The approach to define the measure of item relatedness \(\rho (i_{j},i_{k})\) is based on entity2rec [15]. entity2rec builds property-specific knowledge graph embeddings applying node2vec [13] on property-specific subgraphs, computes user-item property-specific relatedness scores and combines them in a global user-item relatedness score that is used to provide top-N item recommendations. In this work, we extend entity2rec to a cold start scenario, where user profiles are not known and item-to-item recommendations are needed. To this end, we apply entity2rec to generate property-specific knowledge graph embeddings, but then, we focus on item-item relatedness, rather than on user-item relatedness.

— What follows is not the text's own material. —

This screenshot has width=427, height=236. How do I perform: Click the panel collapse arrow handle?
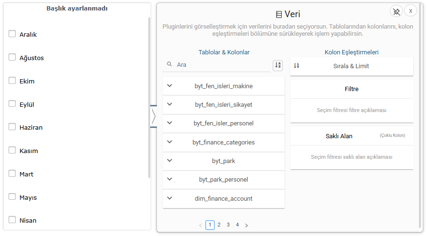(153, 116)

Property-specific item-item relatedness scores are then averaged to obtain a global item-item relatedness score that is used as a ranking function (Fig. 1).

Fig. 1.
figure 1

The knowledge graph represents user-item interactions through the special property ‘feedback’, as well as item properties and relations to other entities. The knowledge graph allows to model both collaborative and content-based interactions between users and items. In this figure, ‘dbo:author’ and ‘dct:subject’ properties are represented as an example, more properties are included in the experiments. Property-specific subgraphs are created from the original knowledge graph. Property-specific embeddings are computed, and property-specific item relatedness scores are computed as cosine similarities in the vectors space. Finally, property-specific relatedness scores are averaged to obtain a global item-item relatedness score.

We define:

$$\begin{aligned} \rho _{entity2rec}(i_{j},i_{k}) = avg(\rho _p(i_{j},i_{k})) \end{aligned}$$
(1)

where \(\rho _p(i_{j},i_{k}) = cosine\_sim(x_p(i_{j}), x_p(i_{k}))\) and \(x_p\) is the property-specific knowledge graph embedding obtained using node2vec on the property-specific subgraph. We compare this measure of item relatedness with that of an ItemKNN [20], which is a purely collaborative filtering system. The relatedness between the items is high when they tend be liked by the same users. More formally, we define:

$$\begin{aligned} \rho _{itemknn}(i_{j},i_{k}) = \frac{|U_{j} \cap U_{k}|}{|U_{j} \cup U_{k}|} \end{aligned}$$
(2)

where \(U_{j}\) and \(U_k\) are the users who have liked item \(i_j\) and \(i_k\) respectively. We also use as a baseline the MostPop approach, which always recommends the top-N most popular items for any item \(i_j\). Finally, we compare entity2rec with a measure of item relatedness based on knowledge graph embeddings built using RDF2Vec [18]. RDF2Vec turns all DBpedia entities into vectors, including the books that are items of the recommender system. Thus, we simply use as a measure of item relatedness the cosine similarity between these vectors:

$$\begin{aligned} \rho _{RDF2Vec}(i_{j},i_{k}) = cosine\_sim(RDF2Vec(i_{j}), RDF2Vec(i_{k})) \end{aligned}$$
(3)

where \(RDF2Vec(i_j)\) stands for the embedding of the item \(i_j\) built using RDF2Vec. Note that this is a purely content-based recommender such as the one implemented in [19], as DBpedia does not contain user feedback.

2.3 Offline Evaluation

The dataset used for the application and for the offline evaluation is LibraryThingFootnote 5, which contains 7,112 users, 37,231 books and 626,000 book ratings ranging from 1 to 10. LibraryThing books have been mapped to their corresponding DBpedia entities [8] and we leverage these publicly available mappings to create the knowledge graph K using DBpedia data. As done in previous work [17], we select a subset of properties of the DBpedia OntologyFootnote 6 to create the knowledge graph: [“dbo:author”, “dbo:publisher”, “dbo:literaryGenre”, “dbo:mediaType”, “dbo:subsequentWork”, “dbo:previousWork”, “dbo:series”, “dbo:country”, “dbo:language”,“dbo:coverArtist”, “dct:subject”]. We create a ‘feedback’ edge between a user and a book node when the rating is \(r \ge 8\), as done in previous work [8, 17]. For the offline evaluation, we split the data into a training \(X_{train}\), validation \(X_{val}\) and test set \(X_{test}\) containing, for each user, respectively 70%, 10% and 20% of their ratings. Users with less than 10 ratings are removed from the dataset, as well as books that do not have a corresponding entry in DBpedia. After the mapping and the data splitting, we have 6,789 users (95.46%), 9,926 books (26.66%) and 410,199 ratings (65.53%).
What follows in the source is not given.